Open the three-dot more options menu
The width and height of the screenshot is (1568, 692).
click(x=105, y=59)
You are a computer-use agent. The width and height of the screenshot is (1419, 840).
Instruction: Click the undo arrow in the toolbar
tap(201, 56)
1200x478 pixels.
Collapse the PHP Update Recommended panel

--

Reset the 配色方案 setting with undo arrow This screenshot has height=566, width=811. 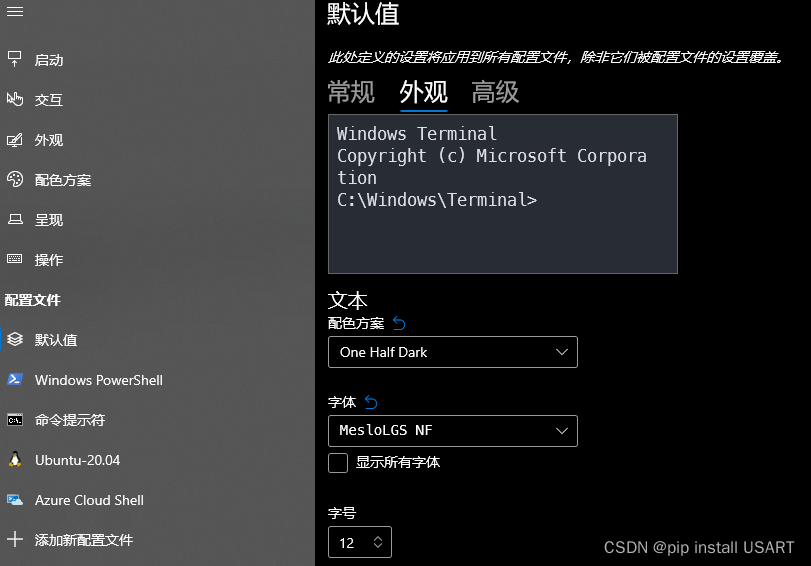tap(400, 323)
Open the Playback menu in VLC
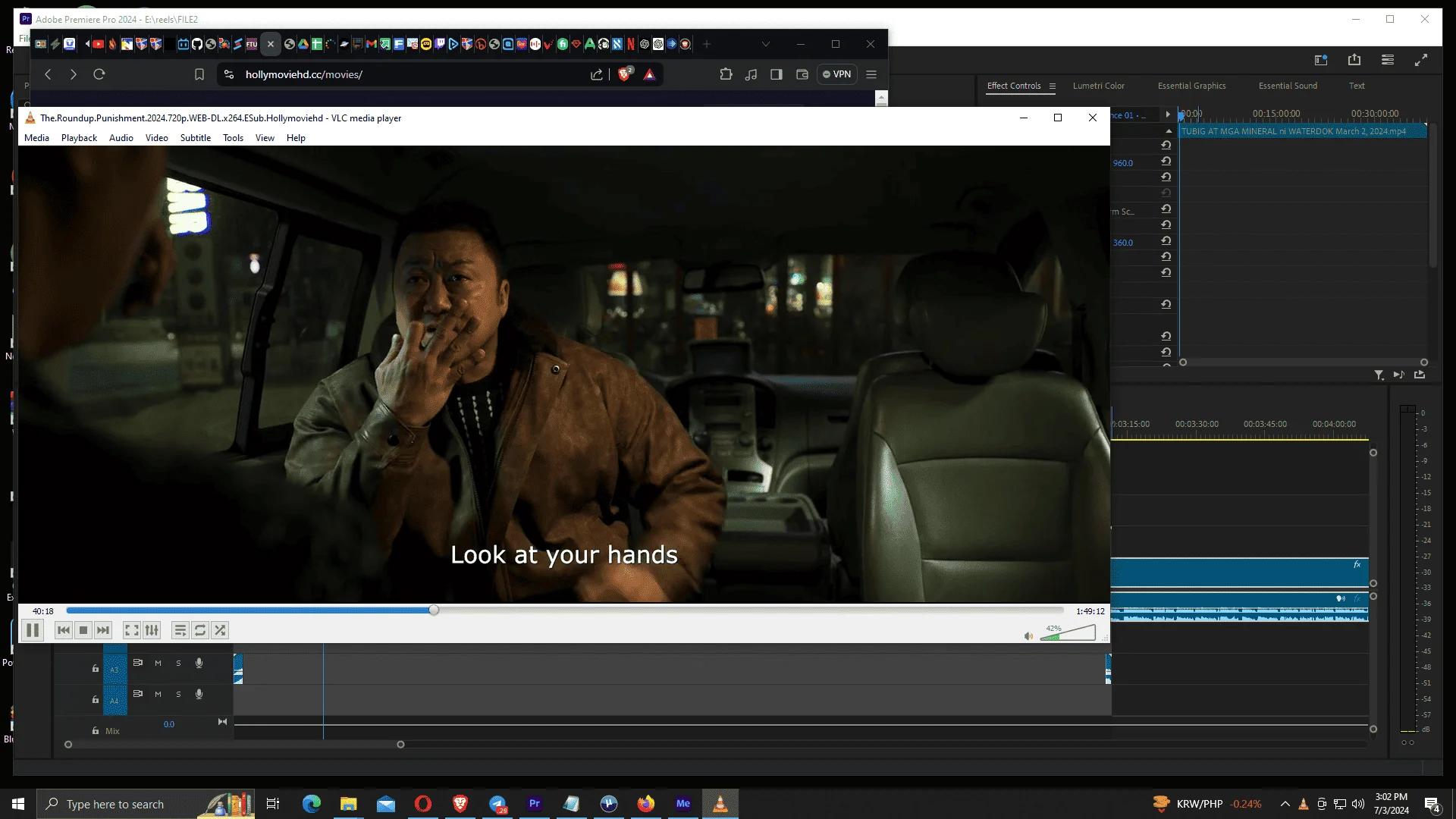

---

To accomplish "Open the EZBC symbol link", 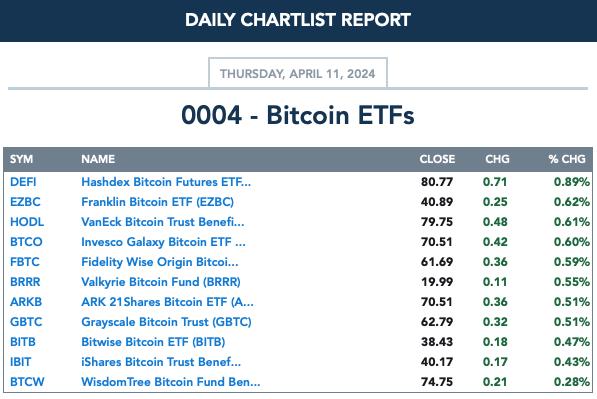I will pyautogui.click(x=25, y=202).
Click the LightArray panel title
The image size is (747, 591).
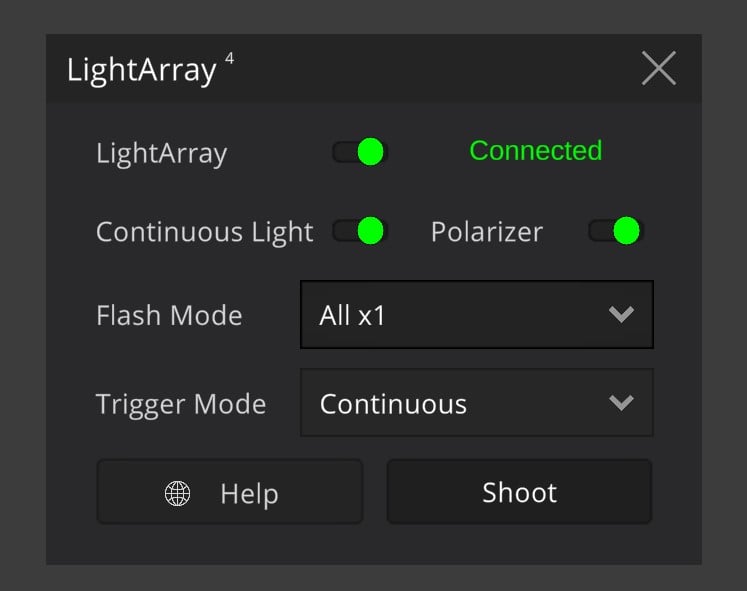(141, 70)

> _Exercise goal_: Please, from the material above, copy only the lines from the line with "Open the three-dot more options menu" up to and including the line with "Collapse the PHP Update Recommended panel", exactly as written.

> _Answer section_:
Open the three-dot more options menu
The width and height of the screenshot is (1568, 692).
click(x=105, y=59)
You are a computer-use agent. The width and height of the screenshot is (1419, 840).
Instruction: Click the undo arrow in the toolbar
tap(201, 56)
1200x478 pixels.
Collapse the PHP Update Recommended panel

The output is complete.